Here is my solution for the problem, which is better than the proposed one in terms of time complexity. I will add the explanation at the end.

```
class Solution {
public:
using TGraph = vector<unordered_set<int>>;
using TIdxs = unordered_map<int, unordered_map<int, int>>;
queue<int> getTailVertices(const TGraph& graph) {
queue<int> result;
for (int i = 0; i < graph.size(); ++i) {
if (graph[i].size() == 1) {
result.push(i);
}
}
return result;
}
void removeTails(queue<int>& toVisit, TGraph& graph) {
while (toVisit.size()) {
auto vertex = toVisit.front();
toVisit.pop();
auto neighbour = *graph[vertex].begin();
graph[vertex].clear();
graph[neighbour].erase(vertex);
if (graph[neighbour].size() == 1) {
toVisit.push(neighbour);
}
}
}
vector<int> enumerateCycle(const TGraph& graph) {
int start = -1;
for (int i = 0; i < graph.size(); ++i) {
if (graph[i].size()) {
start = i;
break;
}
}
int current = start;
vector<bool> visited(graph.size(), false);
vector<int> result;
while (!visited[current]) {
visited[current] = true;
result.push_back(current);
for (auto neighbour : graph[current]) {
if (!visited[neighbour]) {
current = neighbour;
}
}
}
result.push_back(start);
return result;
}
vector<int> findRedundantConnection(vector<vector<int>>& edges) {
TGraph graph(edges.size());
TIdxs indices;
for (int i = 0; i < edges.size(); ++i) {
auto edge = edges[i];
indices[edge[0] - 1][edge[1] - 1] = i;
graph[edge[0] - 1].insert(edge[1] - 1);
graph[edge[1] - 1].insert(edge[0] - 1);
}
auto tails = getTailVertices(graph);
if (tails.empty()) {
return edges.back();
}
removeTails(tails, graph);
auto cycle = enumerateCycle(graph);
int resultIdx = -1;
for (int i = 0; i < cycle.size() - 1; ++i) {
int start = min(cycle[i], cycle[i + 1]);
int end = max(cycle[i], cycle[i + 1]);
resultIdx = max(resultIdx, indices[start][end]);
}
return edges[resultIdx];
}
};
```

The problem asks us to find an edge on the cycle which appears last. We can notice two things:

- There is precisely one cycle (due to graph being a tree with an additional edge).
- Edges which don't lie on the cycle lie on paths attached to the cycle where every vertex (except the one lying on the cycle and the leaf one) has degree 2.

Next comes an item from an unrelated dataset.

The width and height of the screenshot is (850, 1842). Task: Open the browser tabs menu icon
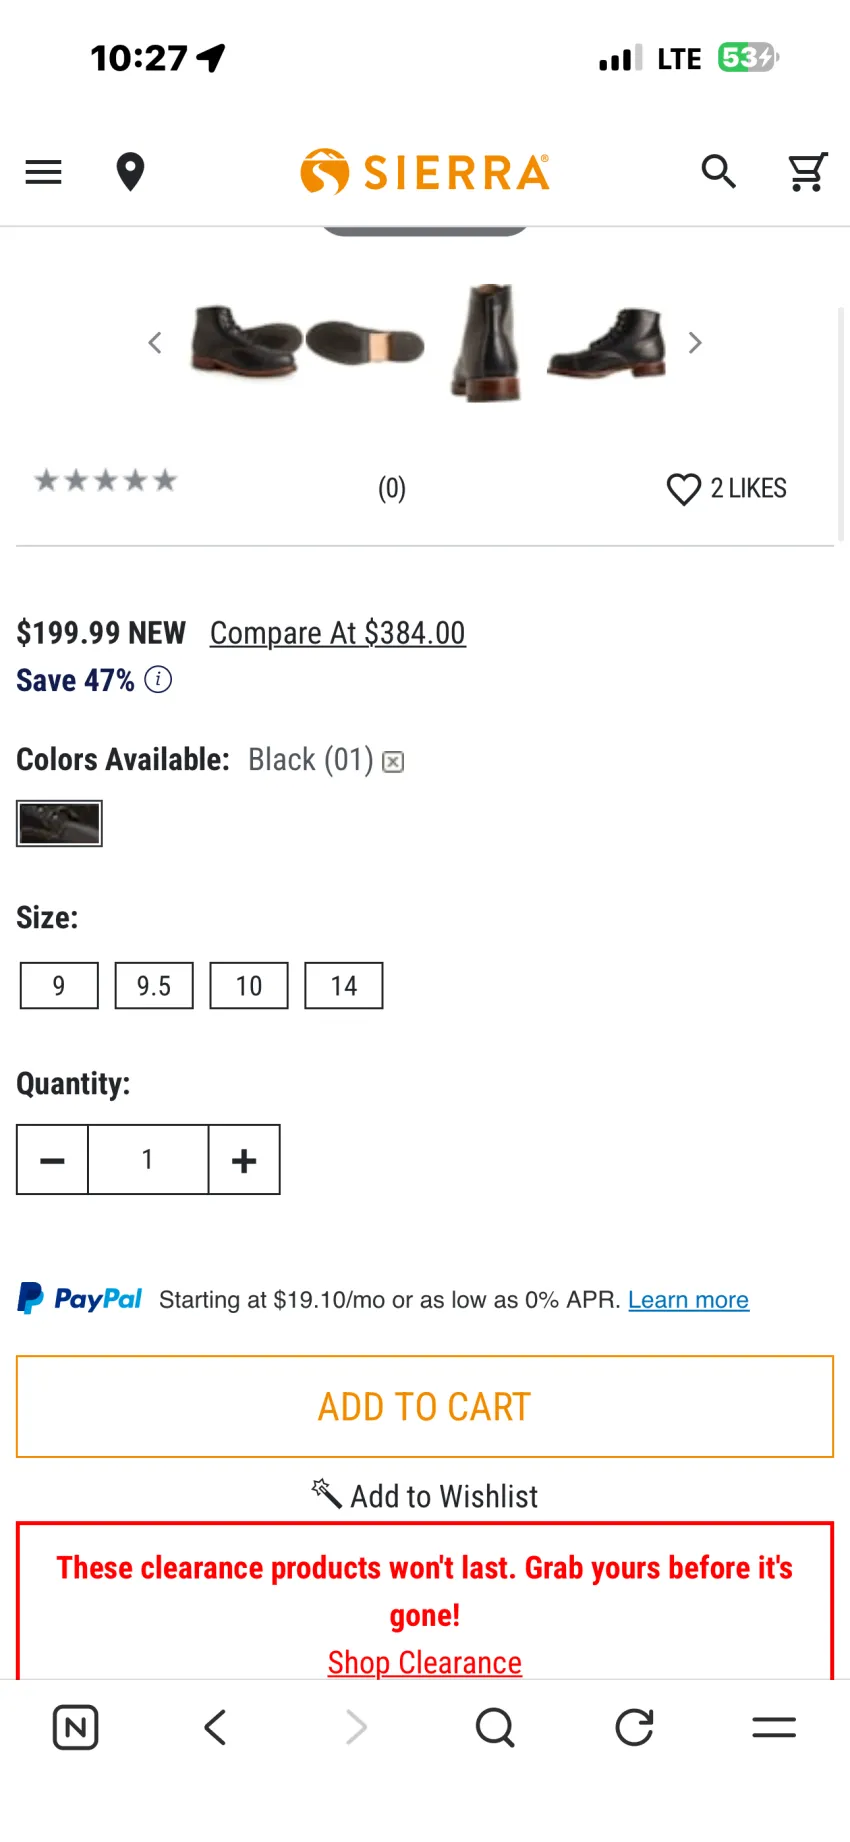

Based on the above thoughts we can notice that one way of getting the solution would be to remove all the edges which are not on the cycle and then just pick and edge which suits the problem criterion.

In order to remove the edges which don't lie on the cycle we can start from leaf vertices, every leaf vertex has only one edge and it is obviously not on the cycle. If we remove all the edges attached to leaf vertices we may get more leaf vertices, so we will perform the same operation until we have no leaf vertices which will mean that we are left with only vertices with degree greater than 2 and therefore have only edges which are on the cycle.

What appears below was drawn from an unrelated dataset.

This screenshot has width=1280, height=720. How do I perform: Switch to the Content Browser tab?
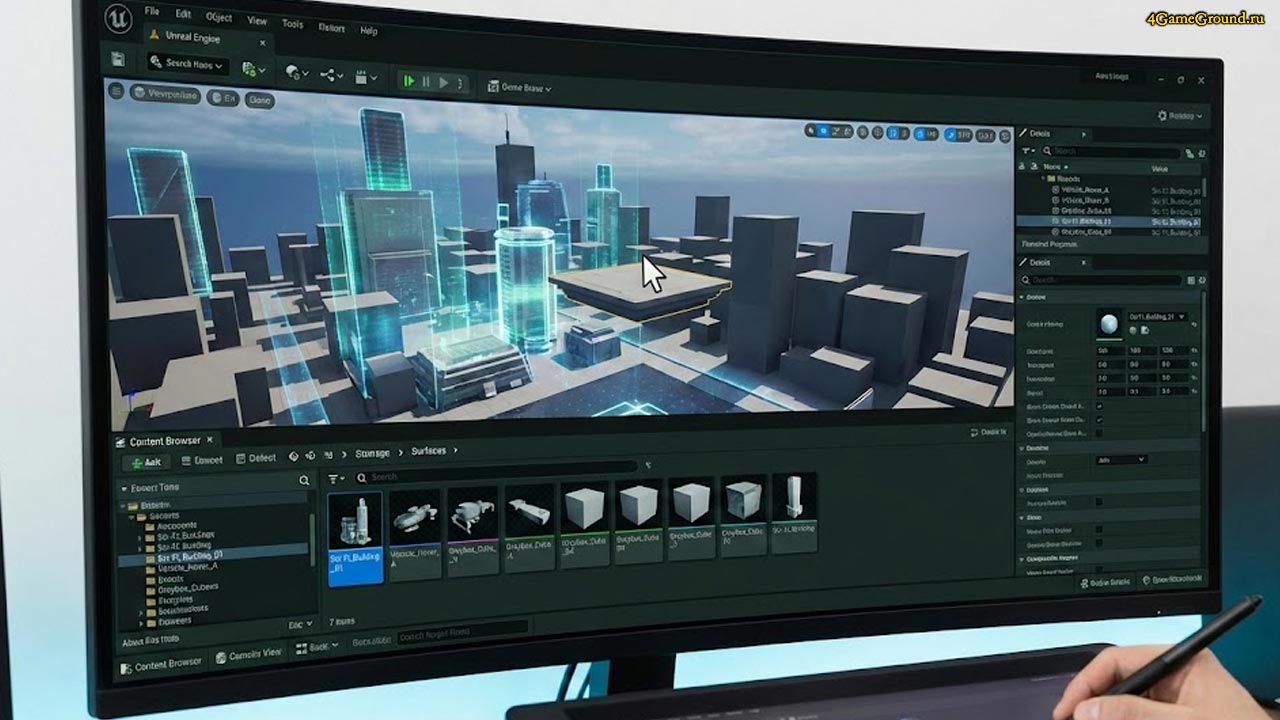pos(165,441)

After that we only need to iterate on the cycle and pick the latest-appearing edge.

To make the process simple we can put all leaves in a queue and remove edges attached to them, adding new leaves to the same queue. After that we need only enumerate the remaining vertices in order of their edges and pick the edge which appears last.